After a few hundred metres of mingling with the crowd we reach a decision point.  We either head along the floor of the canyon, or break off left, up a steep looking ridge that rushes out towards us.  It’s not really a decision, as we are already committed to the ridge.  Thankfully the majority of walkers choose the canyon floor – and we part ways from throng and head steeply upwards.  The metallic clinking of walking poles recedes into the distance, keeping perfect time with a column of bobbing hats.

From the decision point the floor of the canyon doglegs away from us, so a spur coming in from the other side of the canyon hides the steep walls for which it is famous.  This is a walk that opens up only as you proceed, keeping its secrets for at least a little while.  Rough, well-worn steps wiggle up the spur.  The kids jump between some of the steps, just because they can.  I stop to take photographs, just because I can.  Sal walks to the top without stopping, just because she can.  We gather at the top, just off the path, for jelly snakes and water.  From here you can see miles in one direction, and not far in the other.  The walls of the canyon are clearly visible now, sheer and red.  Patches of birdlime pockmark the faces, like climber’s chalk left by giant’s fingers.  I watch for birds from the nest sites, but none seem to be at home.

Ancient ripple marks
Once we arrive at the top of the steps most to the uphill for the day is behind us.  The path skirts the top of the canyon, sometimes coming close the edge, often staying a discreet distance from the drop.  Small rises and deep thin cracks make the path weave far from the straight and narrow, but this roughness hides the other walkers on the trail.  Apart from the occasional glimpse of people on the path ahead, you could be on your own.  The illusion is not really helped by the frequent, but not unwelcome, presence of painted arrows on the rock.  And while the information boards and rescue radio stations hardly add to the sense of wilderness, this would be no place for unconstructed wandering. 

In places you can see the marine origin of the rocks.  Lain down in the depth of an ancient ocean, laid down a sand grain at a time.  And now being worn away, crack by crack, fragment by fragment.  Standing on solid rock marked with the gentle ripple patterns of an eon old sea focuses the mind in a remarkable fashion.  The same forces as today shaped the sea all those years ago.  The same processes that made this ancient landscape are still at work.  It took geologists years to work out that the present was the key to the past – and if you ever wanted to see evidence for this simple, but important idea you could do worse than come to Kings Canyon.  All that was missing from the rocks to be today’s beach resort was the smell of chips, the call of the gulls and the embarrassed posturing of teenage boys as they try to talk to holidaying girls. 

Battered looking gum trees, pale stemmed against the fevered red stone, wiggle their roots down through splinter cracks in the quest for water.  Ancient plants, the ghosts of an older wetter Australia, hide from the sunlight in wider cracks and darkened corners.  Cycads that fed the dinosaurs linger here.  We reach the head of the canyon, and have to head downhill, down metal steps with a convenient handrail and non-slip surfaces.
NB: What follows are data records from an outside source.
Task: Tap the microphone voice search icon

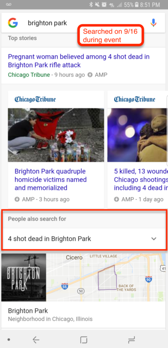Action: click(x=153, y=23)
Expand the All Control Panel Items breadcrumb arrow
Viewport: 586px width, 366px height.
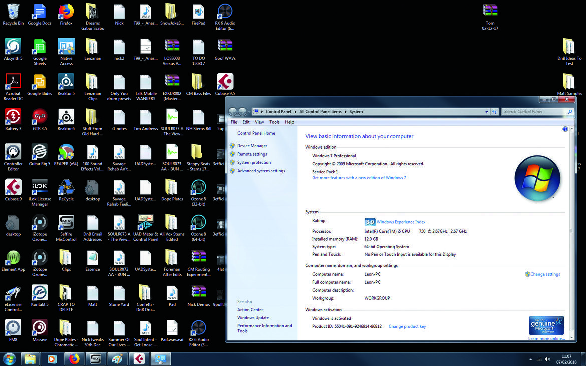(x=345, y=112)
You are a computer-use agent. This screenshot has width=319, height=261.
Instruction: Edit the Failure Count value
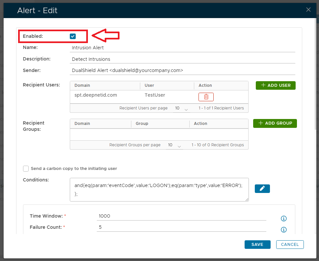point(181,227)
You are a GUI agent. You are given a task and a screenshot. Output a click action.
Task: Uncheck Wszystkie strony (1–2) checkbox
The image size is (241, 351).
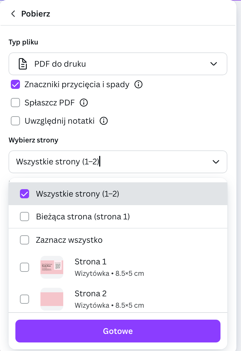[x=24, y=194]

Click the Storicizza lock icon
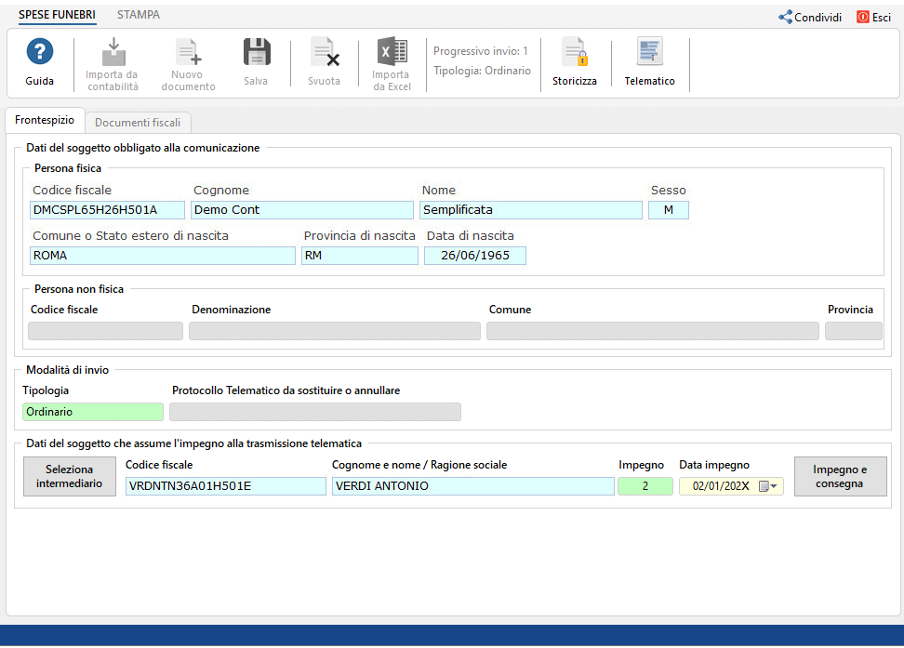click(574, 52)
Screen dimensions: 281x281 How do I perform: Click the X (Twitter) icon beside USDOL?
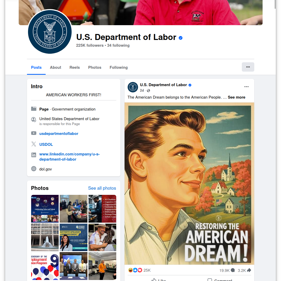tap(34, 144)
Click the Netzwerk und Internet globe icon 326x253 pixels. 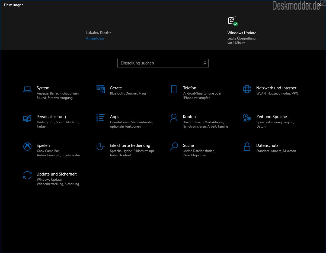(x=247, y=89)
This end of the canyon is called the Garden of Eden, and the safe steps mean it’s not a paradise for lawyers and ambulance chasers.

Down in the base of the gorge the air is cooler – it would be a relief to be here in the summer – and a still, deep looking, water hole is half hidden under an overhang of rock.  Branches reach out over the water.  Wind blown vees cut over the surface of the water – in other places I would have thought of fish, but here, that seems unlikely.  It takes no imagination at all to understand why this place could be held as special; harder in fact to understand how it could possibly be considered mundane.  Finches call from the treetops. Water drips, silver, slippery, almost silent, from the rock.  The metal steps ring hollow as we climb up the far face, back towards the rim of the canyon.

Kings Canyon
Looking down from the rim the Garden of Eden lives up to its name.  A canopy of green shades the red rock.  Below the sharp razor drawn cliff face the plants are a soft, pliable coat of life in an otherwise barren looking scene.  Across the canyon maw people walk close to the edge, seemingly unaware of the drop a trip step from where they stand.  We sit safely distant, excitingly close, to the edge, and to the sounds of voices from the Eden below we eat a midday snack of apple.
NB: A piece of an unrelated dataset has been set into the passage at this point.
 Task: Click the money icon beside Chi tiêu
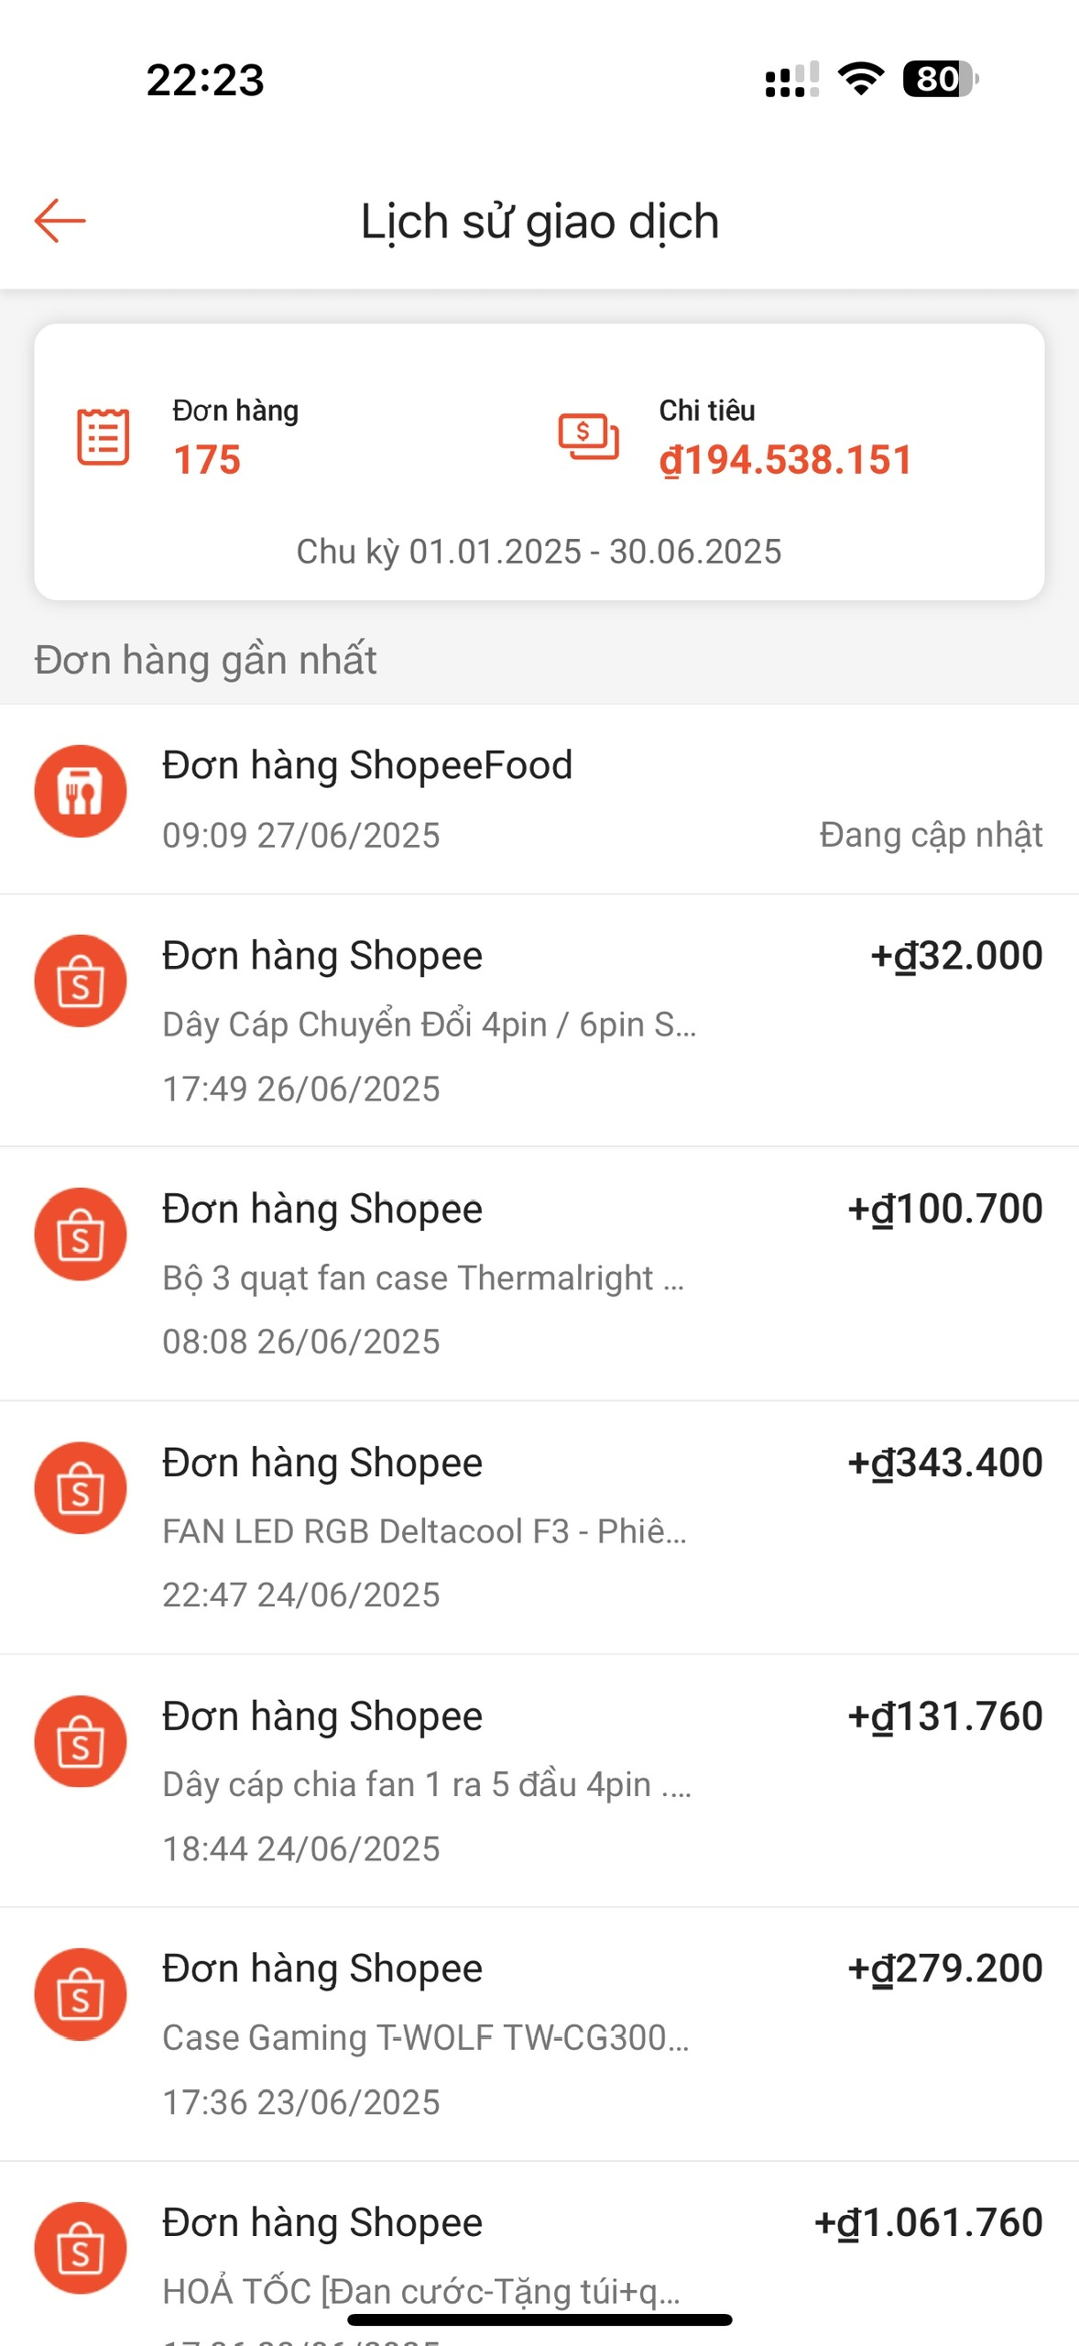point(588,436)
You really can hear the edge calling, inviting you to look down the face of red rock that makes this place famous.  From the other side of the gorge it looks like it’s smooth, marked by horizontal lines that never quite make it to being ledges.  In the centre of the face there is a bulge of rock, pushed beyond the vertical by the pressure from behind.  It’s a remarkable sight / site, showing how time and the slow processes of nature can form the seemingly miraculously.

Neither H nor I can resist the call of the face.  We take off our bags, lie on the ground and worm wiggle out towards the edge.  Space opens underneath us as our head and shoulders pass over the event horizon of the edge.  Even with almost all of my body resting on solid ground I feel a strange sense of gravity. The pull, pull, pull of height battles with the sense of solid safety that comes up through the ground.  H squeaks in an excited way.  Nothing but air between our heads and the ground.  Nothing between us and a sense of security but the imagination of falling.  We worm back towards our bags and solid geology.
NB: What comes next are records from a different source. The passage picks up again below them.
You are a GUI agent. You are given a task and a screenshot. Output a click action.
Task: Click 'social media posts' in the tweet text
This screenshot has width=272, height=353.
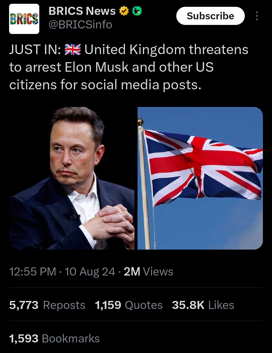pos(141,85)
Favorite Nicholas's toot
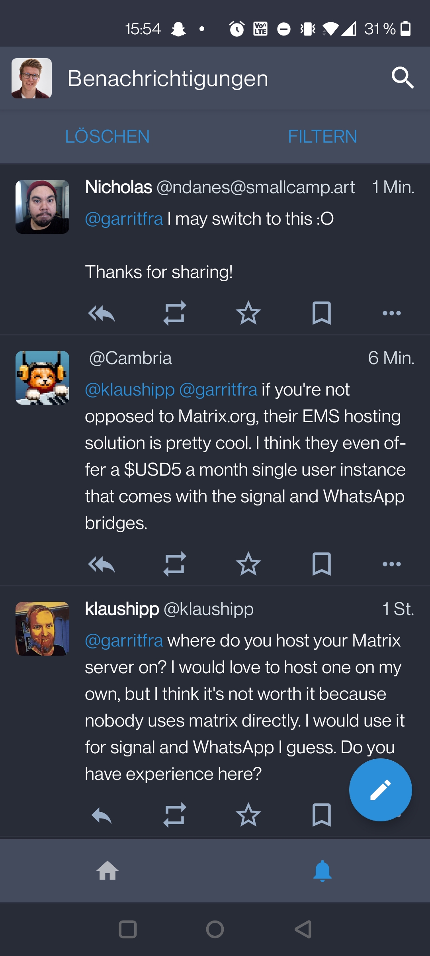Screen dimensions: 430x956 pyautogui.click(x=248, y=313)
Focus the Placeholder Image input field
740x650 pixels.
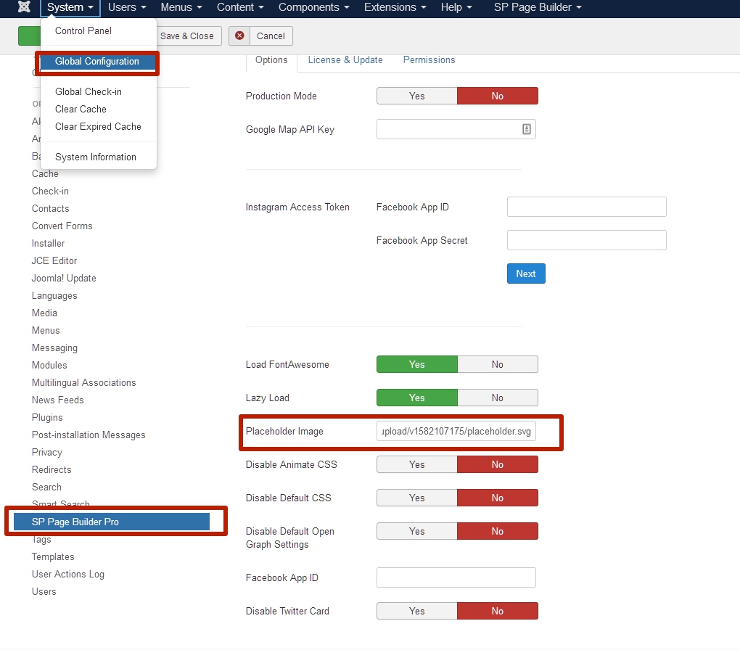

We arrive back at the car, back to the start point of our circle walk.  Back from the edge. Back from the top.

Kings Canyon


Comments

Beth said…
Awesome photos Stewart!
Wow What wonderful scenery. You both were very brave to look over the edge! Don't think i could have done that. Great post,
Yamini MacLean said…
Hari Om
...I am left with the image of a car called Donald!! Another delightful post, filled with the sense of place and immediacy that is so appreciated.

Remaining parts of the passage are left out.